How to Help Children Cope With a Disaster
Survivors of hurricanes, tornadoes, wildfires and other such events sometimes have a challenge coping in the aftermath. And though adults may shoulder much of the practical burden of recovering, it’s important to recognize that young children and adolescents can face a trying time, too.
The American Academy of Pediatrics (AAP) and the Substance Abuse and Mental Health Services Administration (SAMHSA) offer advice for parents and caregivers to follow in the wake of a disaster — what frequently can be a life-altering event for parents and kids. The following tips may be a good starting point for parents who want to talk to their children about disaster and help them cope effectively.
Watch for Changes in Behavior
It’s common for children to show signs of regression due to high levels of stress. For example, after a disaster, younger children may return to bed-wetting and sucking their thumbs, SAMHSA says. They can also become overly attached to a parent or other caregiver. Older children and teens may decline to speak about the experience, simply assuring parents that they are “OK.” They may also complain of physical pain as a way of expressing emotional anguish. Children of all ages may display changes in sleeping and eating patterns.
Acknowledge Their Feelings
Help children cope by teaching them it’s OK to feel upset or afraid after something major has happened, the AAP says. Speak calmly about how the experience affected you and allow them to express their own feelings. If you cannot explain why something happened, do not feel obligated to give a reason and simply acknowledge that you don’t know. The AAP suggests encouraging kids to help others in the community affected by the disaster in a way that is meaningful to them.
Discuss what your children are seeing and hearing on television, the Internet, the radio and at school. Try to limit how much they are seeing and hearing about the event, and check in regularly to ask what they’ve heard and how they feel about what they’ve seen, says SAMHSA. Provide a safe emotional place to discuss the events, as well as what has happened as a consequence, and allow your children to express their thoughts and feelings.
SAMHSA offers some helpful additional guidelines by age:
- Reassure them verbally and with extra cuddling.
- Get down to eye level and use a calm voice when speaking with them.
- Tell them you’ll continue taking care of them to help them feel safe.
Early childhood to adolescence:
- Ask them about their worries and how they might cope.
- Spend some extra time with them.
- Excuse them from chores for a few days, but return to age-appropriate tasks to help them feel useful.

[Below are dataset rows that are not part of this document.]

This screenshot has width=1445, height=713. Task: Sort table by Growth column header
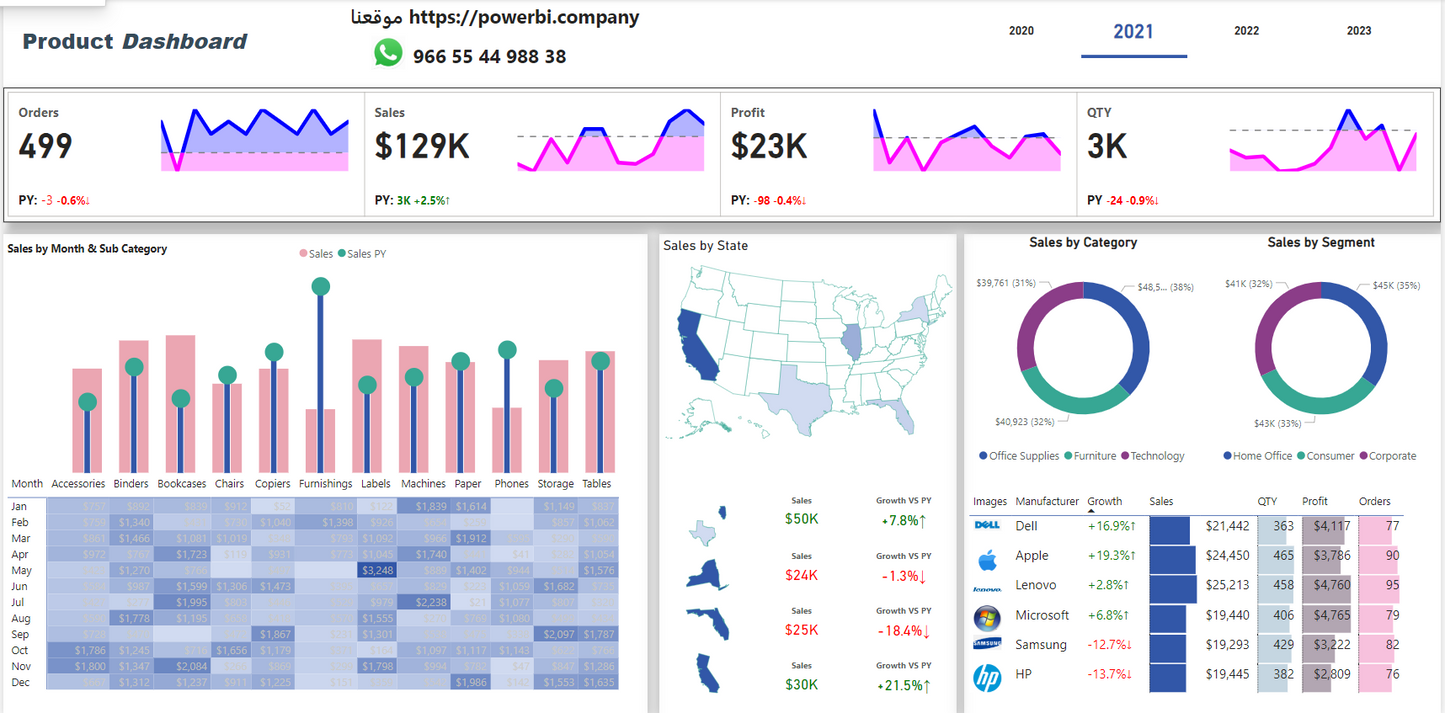1105,501
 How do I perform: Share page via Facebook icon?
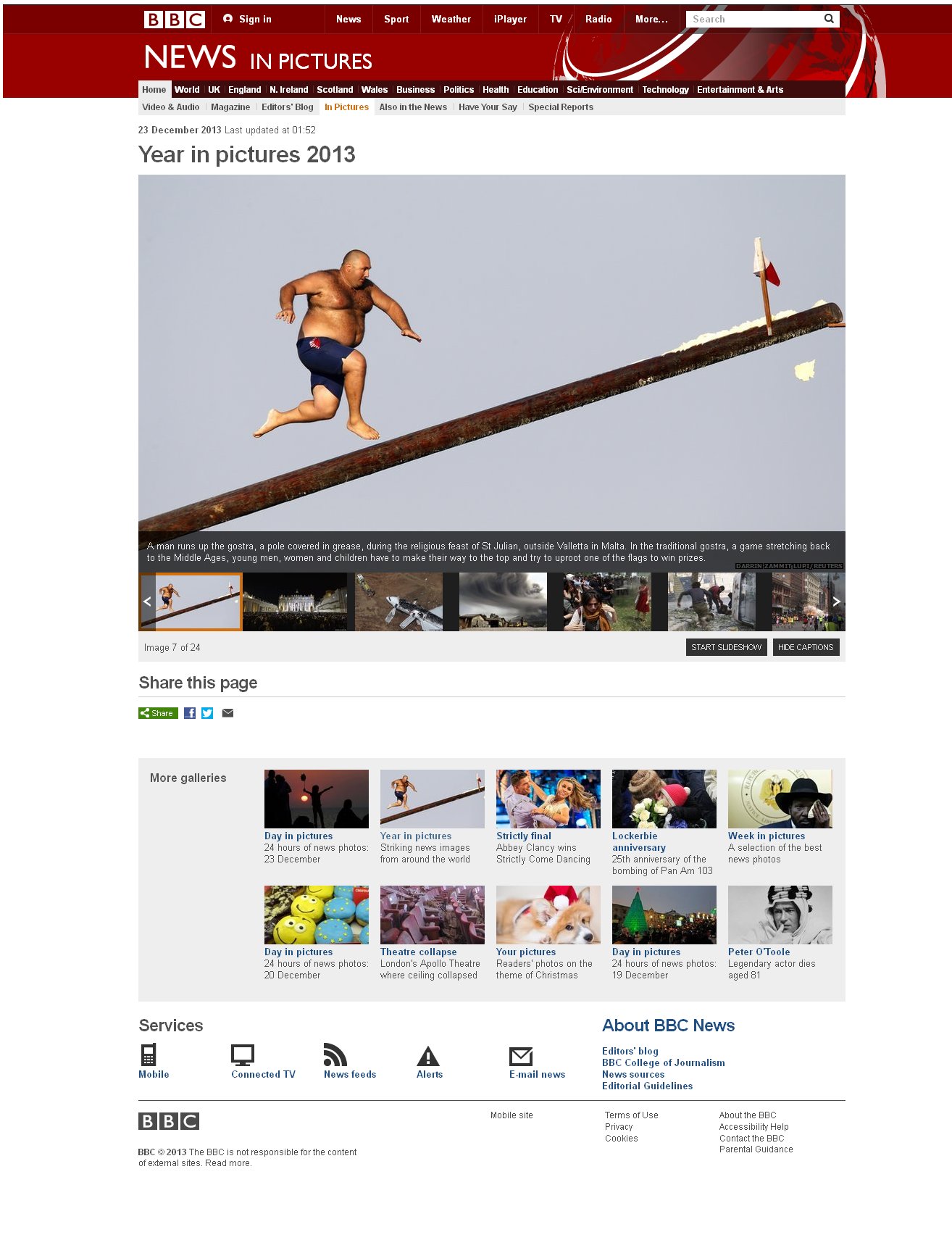point(190,713)

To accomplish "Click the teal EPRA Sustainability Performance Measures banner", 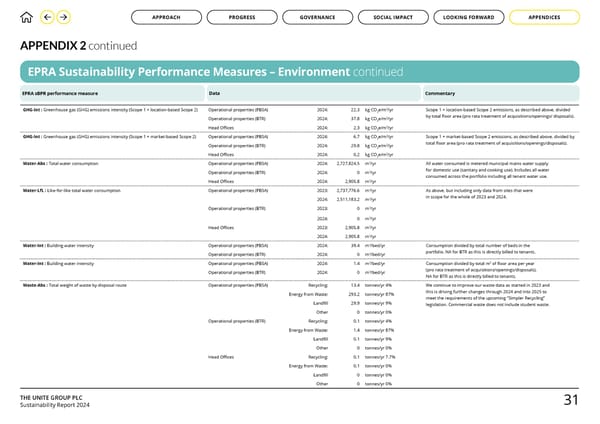I will [299, 69].
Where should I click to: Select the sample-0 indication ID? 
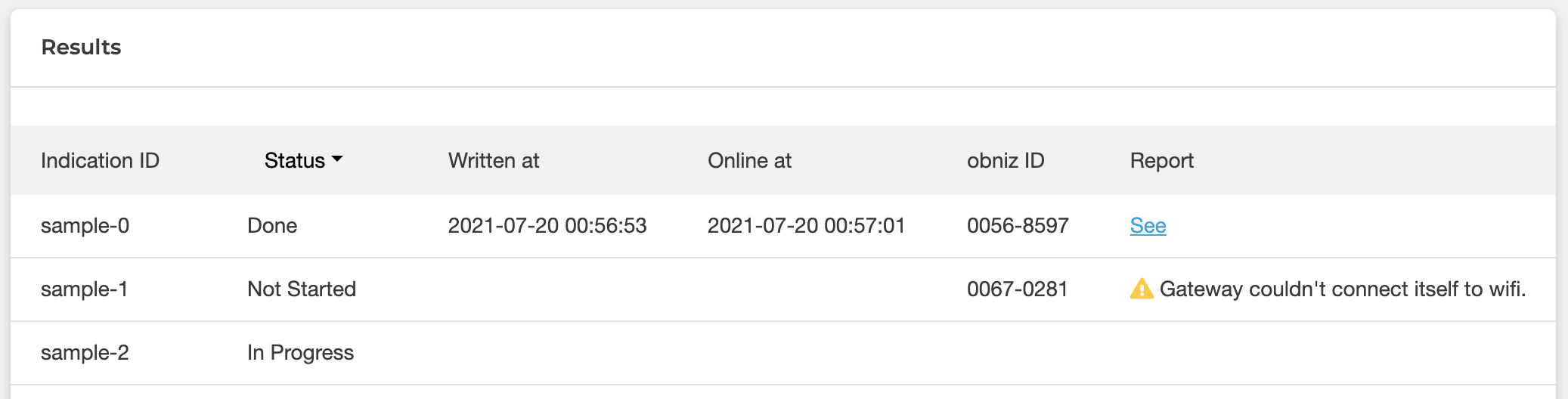pyautogui.click(x=85, y=226)
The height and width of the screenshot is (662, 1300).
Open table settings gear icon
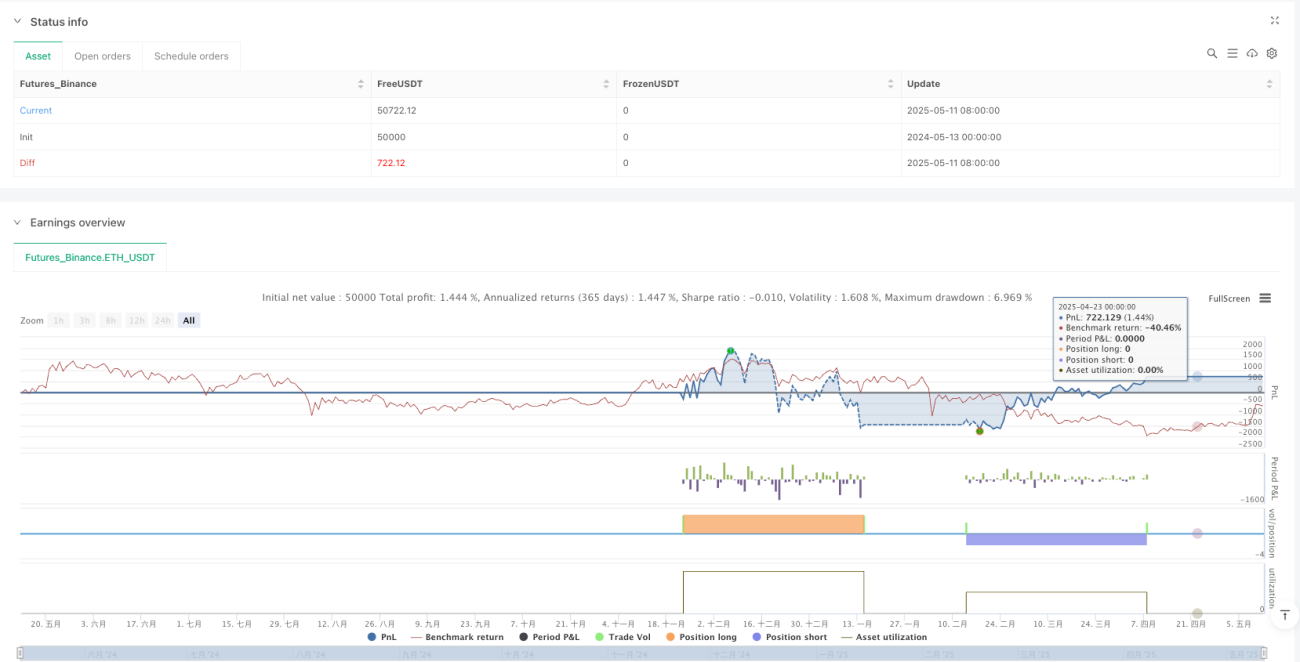(1272, 53)
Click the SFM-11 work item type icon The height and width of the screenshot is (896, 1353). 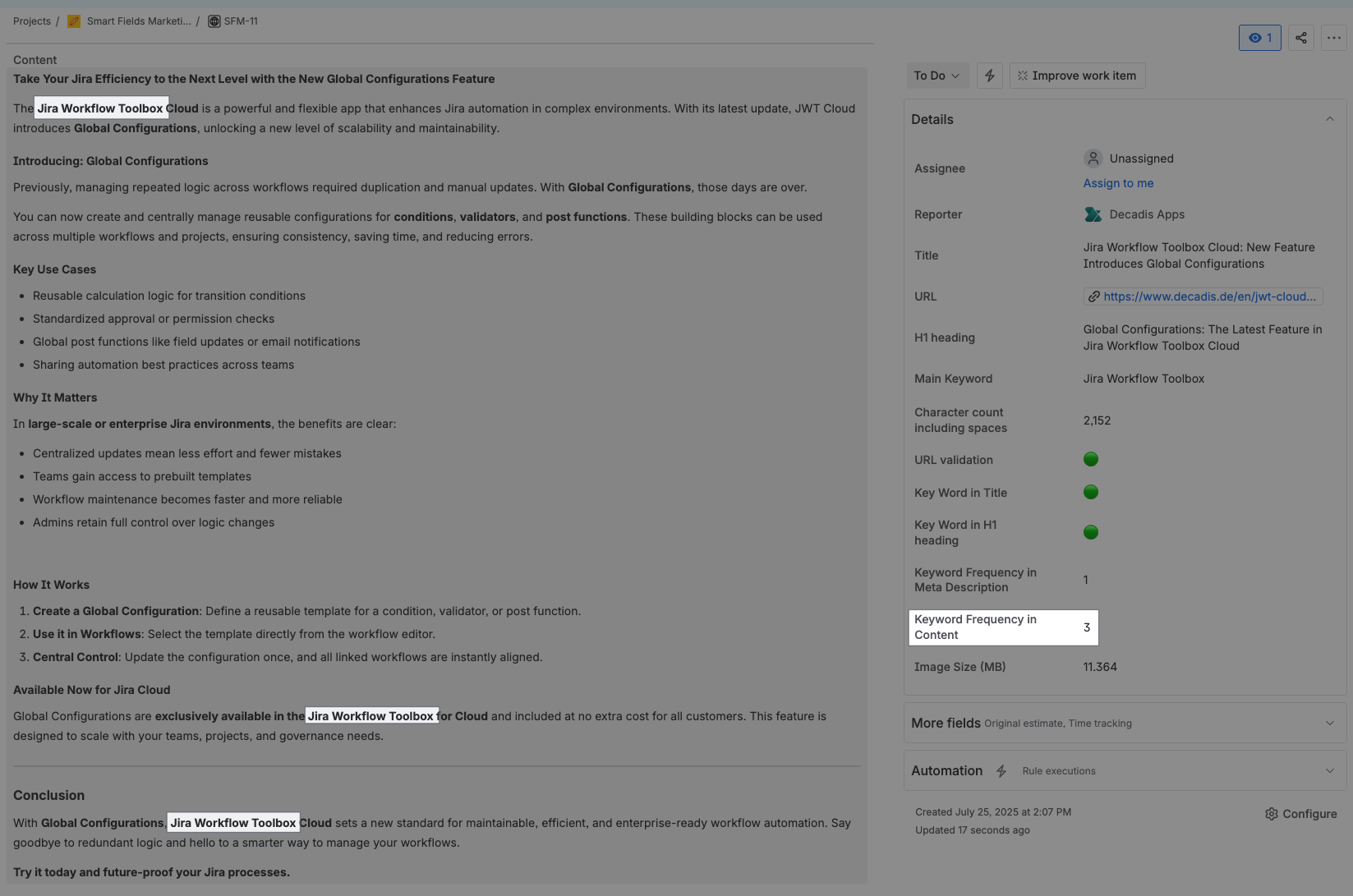(214, 21)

- Returning to routines can be helpful, so encourage kids to spend time with friends or to engage in recreational activities.
While these are broad guidelines, SAMHSA also suggests never pressuring children into talking about a disaster. Many kids will participate in these kinds of conversations or activities, but some won’t and may even become more frightened.
Recovery can be a long process, and sometimes parents can’t provide their children with all the help they need. In that case, you may want to seek professional help. Speak to your child’s doctor or teacher about your options, or go to SAMHSA to find more treatment information.